[Development] Switch the main "Qt Build System"

Alexandru Croitor alexandru.croitor at qt.io
Wed Jun 10 09:44:48 CEST 2020



> On 10. Jun 2020, at 04:39, André Pönitz <apoenitz at t-online.de> wrote:
> 
>> Here you can see the configurations that are rested currently in Coin.
>> 
>> https://code.qt.io/cgit/qt/qt5.git/tree/coin/platform_configs/qtsvg.yaml (svg is
>> just an example)
>> 
>> So desktop Ubuntu, static qt builds on Suse, macOS framework builds (non-fw also
>> work), Windows MSVC2019, Windows MinGW 8, Android Arm64, iOS arm64.
> 
> I don't see any build there that looks like it might be a namespaced build.
> This has a high chance to not meet the "compiles" condition above for me.

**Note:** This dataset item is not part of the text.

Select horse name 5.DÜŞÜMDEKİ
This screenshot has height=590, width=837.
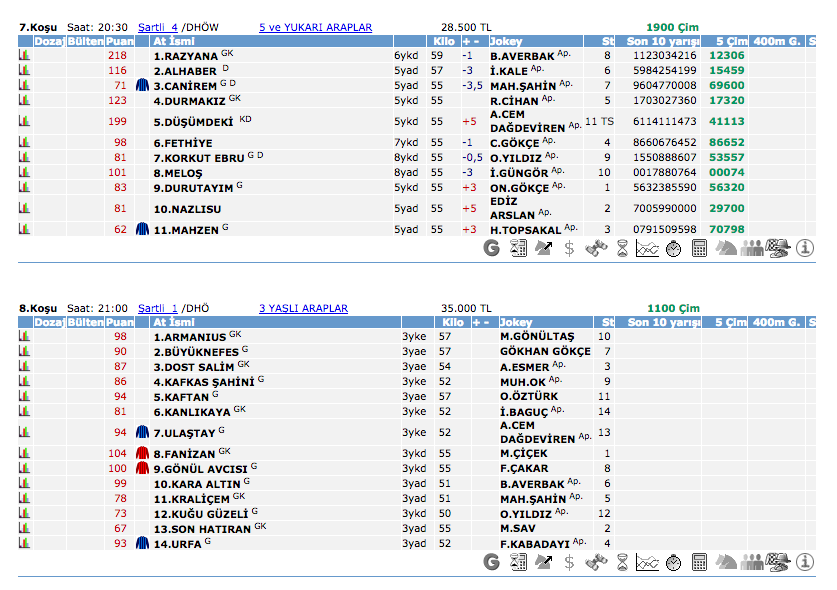coord(194,122)
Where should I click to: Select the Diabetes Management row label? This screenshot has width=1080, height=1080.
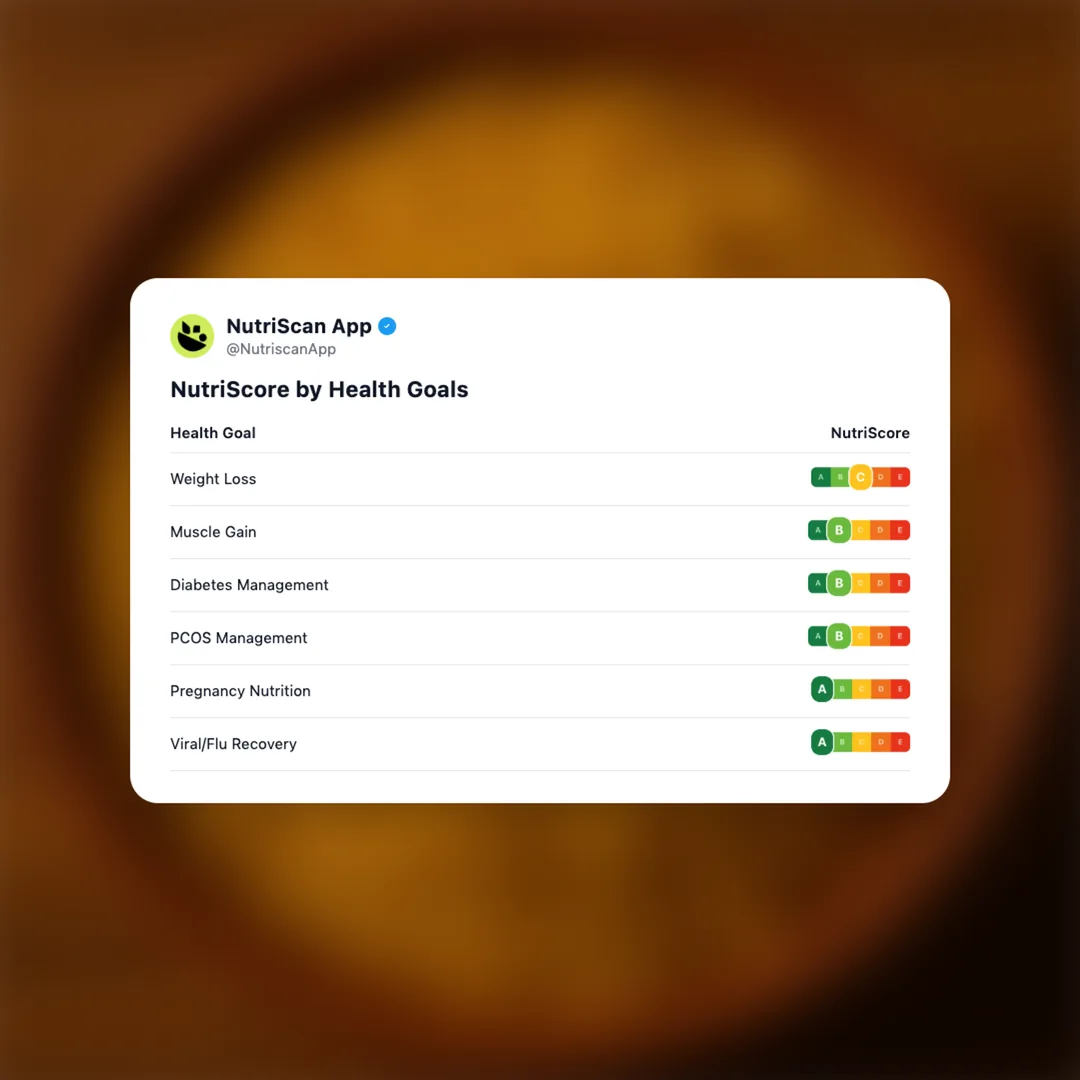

That's right, there's no namespace build tested in the CI at the moment. 
I'll create a bug report so we try and add one.

> 
>> I'm waiting on some updates to switch iOS to simulator_and_device.
>> 
>> Android multi-ABI is currently not implemented, and we don't plan to do it for
>> 6.0.
> 
> Isn't Android support part of qtbase?

It is. Building Qt targeting Android with CMake works, but you only get one architecture (arm64 for example) in a single build tree, instead of more than one (arm64, armv7, x86, x64) like you used to when building with qmake. We will revisit the multi-arch approach later.

> 
>> We don't have WebAssembly at the moment, but it was tested to work at some
>> point.
>> 
>> Not shown here, we also have a Linux embedded arm qemu configuration in Coin for
>> qtbase, which will be expanded to other modules.
>> 
>>> Will it be possible to use bisect "all of Qt" with reasonable effort also for
>>> changes in the time until the transition is complete and the result is stable?
>>> E.g. will there be clear which state of which module compiles with which state
>>> of other modules with no or only short non-compilable phases inbetween?
>> 
>> If i understand correctly, this touches upon 2 topics.
>> 
>> 1) if we remove .pro files, there will be 3 periods of build systems. Before
>> 6.0, you'll have to configure and build with qmake, then a short period where
>> you can build with qmake and somewhat with cmake (depends on how far in the past
>> you go and at what state the cmake port was in that time), and post-removal of
>> .pro files, you'll only be able to build with cmake.
>> 
>> I don't think i can give you exact commit sets for that, so yes, it'll probably
>> be painful.
> 
> Given the amount of Qt5->6 code changes that would be an unfortunate situation.
> 
> Do you think it is really necessary to remove the .pro files at once? Wouldn't
> just not using them for your CMake file generation already be enough for you
> to proceed?

The desire is to get rid of the .pro files so we don't have to depend on the not-perfect-tool and not-perfect-situation that we have now.
The proposal was fast-tracked due to issues that people already have when they need to touch .pro files
I mentioned them in one of my replies to Alex (people don't use the tool, refuse to use the tool, don't want to touch the cmakelists.txt files, this leads to further integration issues for other people, etc).
> 
>> 2) dependencies.yaml
>> 
>> Which module compiles against which other module seems like a separate concern
>> that is not entirely related to the build system in all cases.
>> 
>> Figuring out combos of which module sha1s can be built together is already
>> somewhat of an issue with the current qmake build system, so that part is out of
>> scope for the CMake port team.
> 
> It was not about module sha1, but figuring out the way modules are build given
> a sha1. Effectively this would mean that at least in the early phases of a
> bisection one has to find out what setup has to used to build a module, too.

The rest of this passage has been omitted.